(Washington Post illustration; iStock)

It seems people are willing to pay a high price for convenience these days.

Need your kitchen cabinets painted? Hire a painter through the app TaskRabbit. Don’t have time to go to the grocery store? Have them delivered through Instacart or Peapod. There are apps for people who don’t have time to do their laundry, clean their bathrooms or even go shopping. (And that last one is supposed to be fun.)

Heck even cereal sales are suffering in part because people don’t want to be inconvenienced by having to clean a bowl.

So it’s not too surprising that there is a budding industry of apps and companies willing to take on the mundane financial chores that some people never get around to, including saving money, canceling old subscriptions and negotiating with the cable company.

The business model for many of these companies relies on the attitude that plenty of Americans have when it comes to tackling financial decisions: They would rather not deal with it.

“When I wake up in the morning and I have a choice between doing anything related to personal finance or playing Pokémon Go, I’m always going to pick Pokémon Go,” says Thomas Smyth, the 26-year-old co-founder and chief executive of Trim, a personal finance bot that scans credit card statements to help people identify and cancel subscriptions they never use.

Smyth says that’s the mentality he is harnessing as he works on his long-term goal of expanding his program to eventually include more ambitious financial services such as retirement planning.

But the cost of that convenience can add up. Fees for services that help people cancel or reduce their bills can range from a few bucks to hundreds of dollars, often depending on how much the company is able to save.

The start-ups say that by bringing in outside help, consumers can find saving strategies they’d overlooked. Trim’s typical user identifies 10 subscriptions through the service and cancels one of them, Smyth says. (Gym memberships and credit monitoring services are high on the list of services likely to get the ax.)

The service is free for most people.
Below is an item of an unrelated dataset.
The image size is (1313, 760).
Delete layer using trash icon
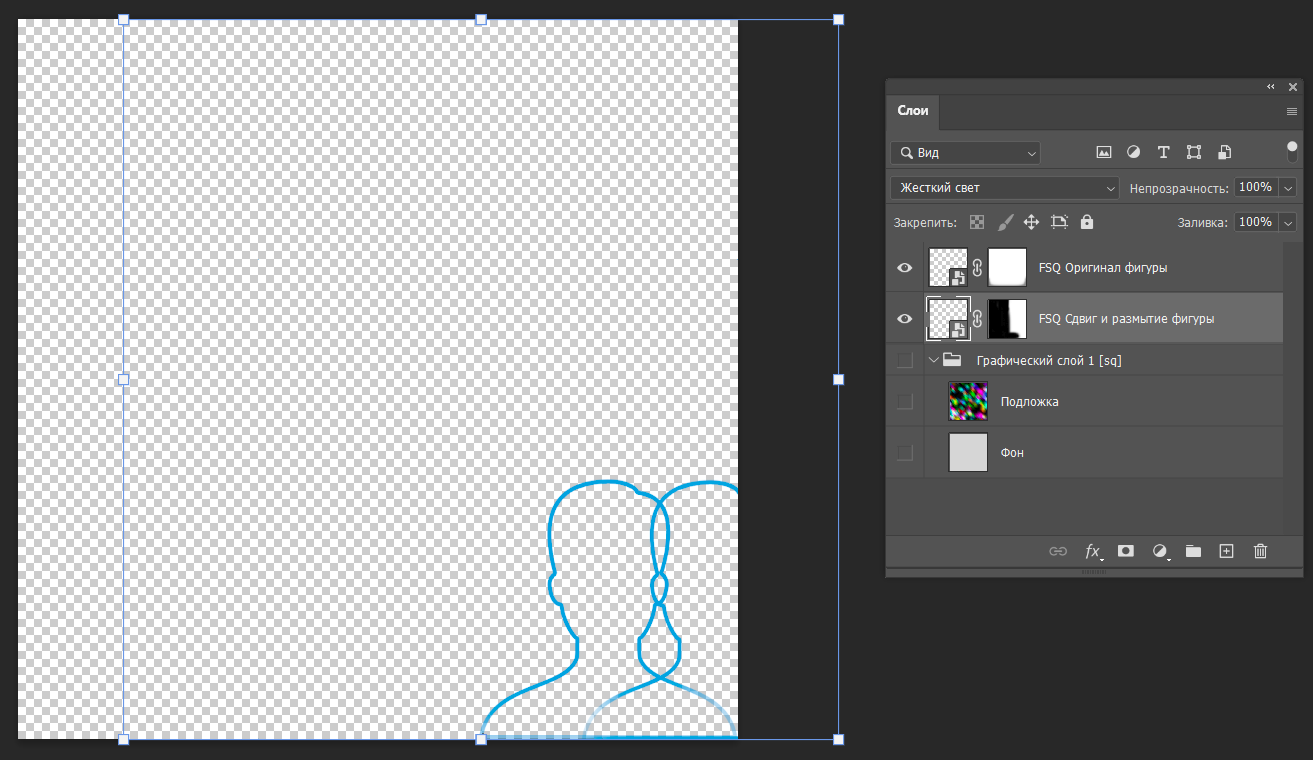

The company is able to cancel most subscriptions by sending an email to customer service and copying the consumer in the message. But in cases where a phone call or certified letter are required to cancel the subscription, customers have the option of taking care of it themselves or paying $6 for Trim to handle it for them.

Then there are companies such as BillFixers, Billshark and BillCutterz that take on the sometimes painful process of calling cable, phone and Internet companies to negotiate for a better package.
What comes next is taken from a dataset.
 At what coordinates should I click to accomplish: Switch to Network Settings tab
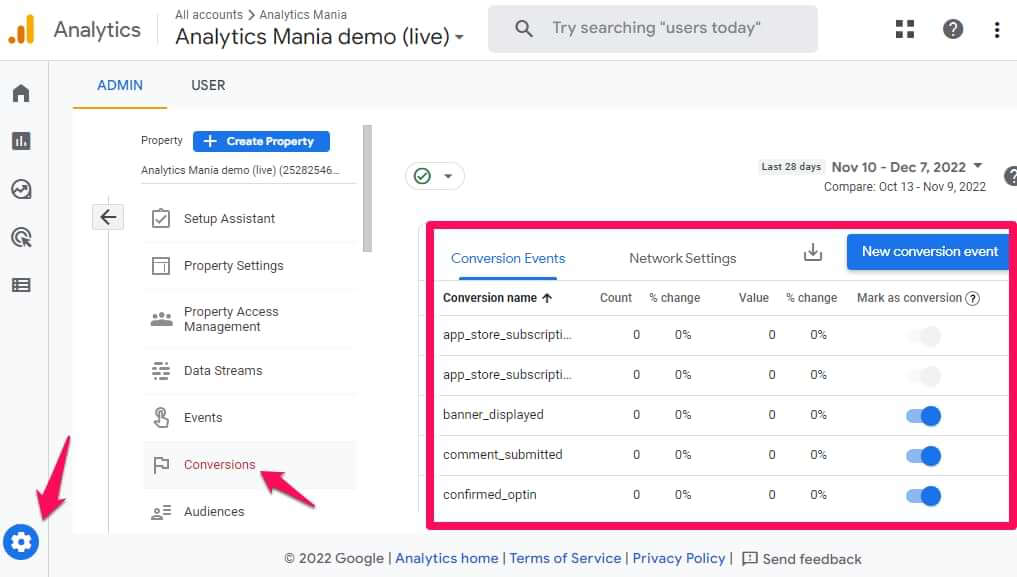(682, 258)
Much of the time, people who call to request more affordable packages from their cable and Internet providers can be talked into more elaborate packages that come with bigger bills. It may take several phone calls and hours of going over options — never mind being put on hold — before that person might see any savings.

So one can understand the appeal of a service that says all you have to do is send in a copy of your bill and wait for the new and reduced bill to arrive.
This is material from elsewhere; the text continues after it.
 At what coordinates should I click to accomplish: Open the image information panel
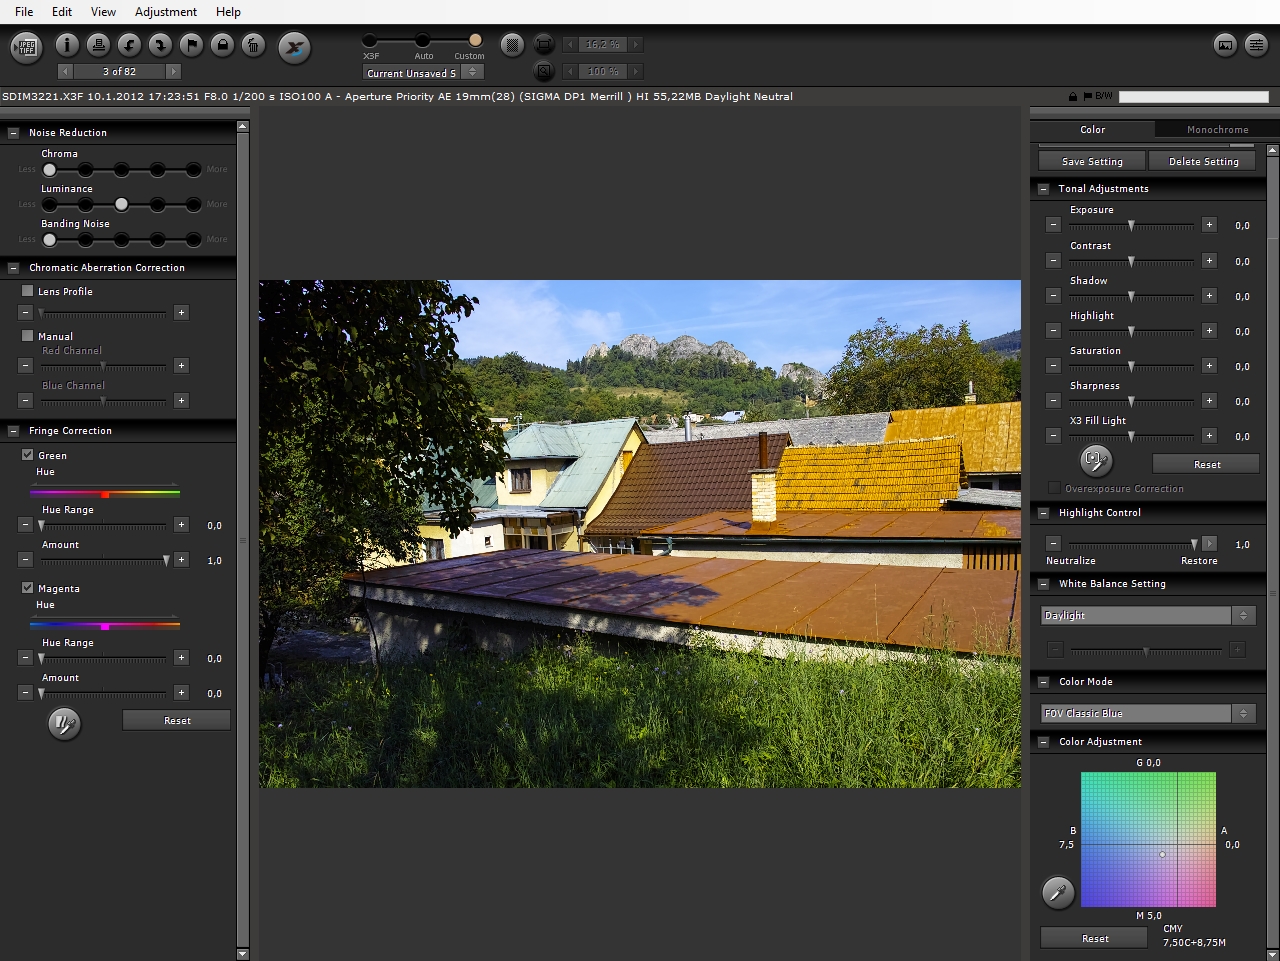pyautogui.click(x=67, y=45)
But the price tag can be steep — fees usually add up to one-third or half of the savings that consumers will see over the next year or two. (There is no fee if the process doesn’t result in any savings.) Take someone who saves $300 a year after hiring BillFixers, which charges a fee of 50 percent of the savings seen in the first year. The cost for that person would be $150.

The consumers who have the most to gain from these services are people who haven’t picked up the phone to rework their bills in more than a year, the companies say. (By then, chances are that any new customer rates and other discounts have expired.)

The target customer is often the person who thinks he or she would never have gotten around to asking for a better deal on their own, the companies say.

“They know they’re overpaying, but they don’t have time to spend hours on the phone negotiating,” says Brian Keaney, the co-founder of Billshark, which charges customers a fee amounting to a third of the savings they would see over two years. “The person who is on top of their finances and has the time to do it themselves — that’s not who we target.”

The negotiators also say that because they’re going through the process day in and day out, they are more successful when it comes to tracking down savings. That includes knowing the latest promotions a company may be offering, having a sense of the best times to call and other tactics.

“We improve the process everyday,” says Ben Kurland, co-founder of BillFixers. “There’s a million little secrets to how to get the bill as low as possible.”

So, what if you would rather tackle this yourself and pocket whatever savings you are able to yield on your own? Julian and Ben Kurland, the founders of BillFixers, offered some tips:

Call during business hours. Customer service representatives are more likely to be available during the day, while most other people are at work. That means less time on hold and more time for them to work on finding you a better deal.

Be friendly. Being firm and angry works sometimes, but representatives may be more willing to help you come up with a solution if they feel they are being respected.

Threaten to leave. Companies may be willing to offer you a less expensive package in an effort to keep you as a customer. Other times they may offer premium services, such as a faster Internet speed or HBO, at no extra cost.

Do your research. If you go into the conversation with specifics about the rates charged by competitors in the area, the company will know that you’re serious about changing providers. It also helps to look up the offers that your current provider is offering to new customers. You can also use the information as a guideline to know what rates to ask for.

Follow up. Keep an eye on your bill to make sure the changes the company promised are put into effect. And call back in a year or so if your bill goes up.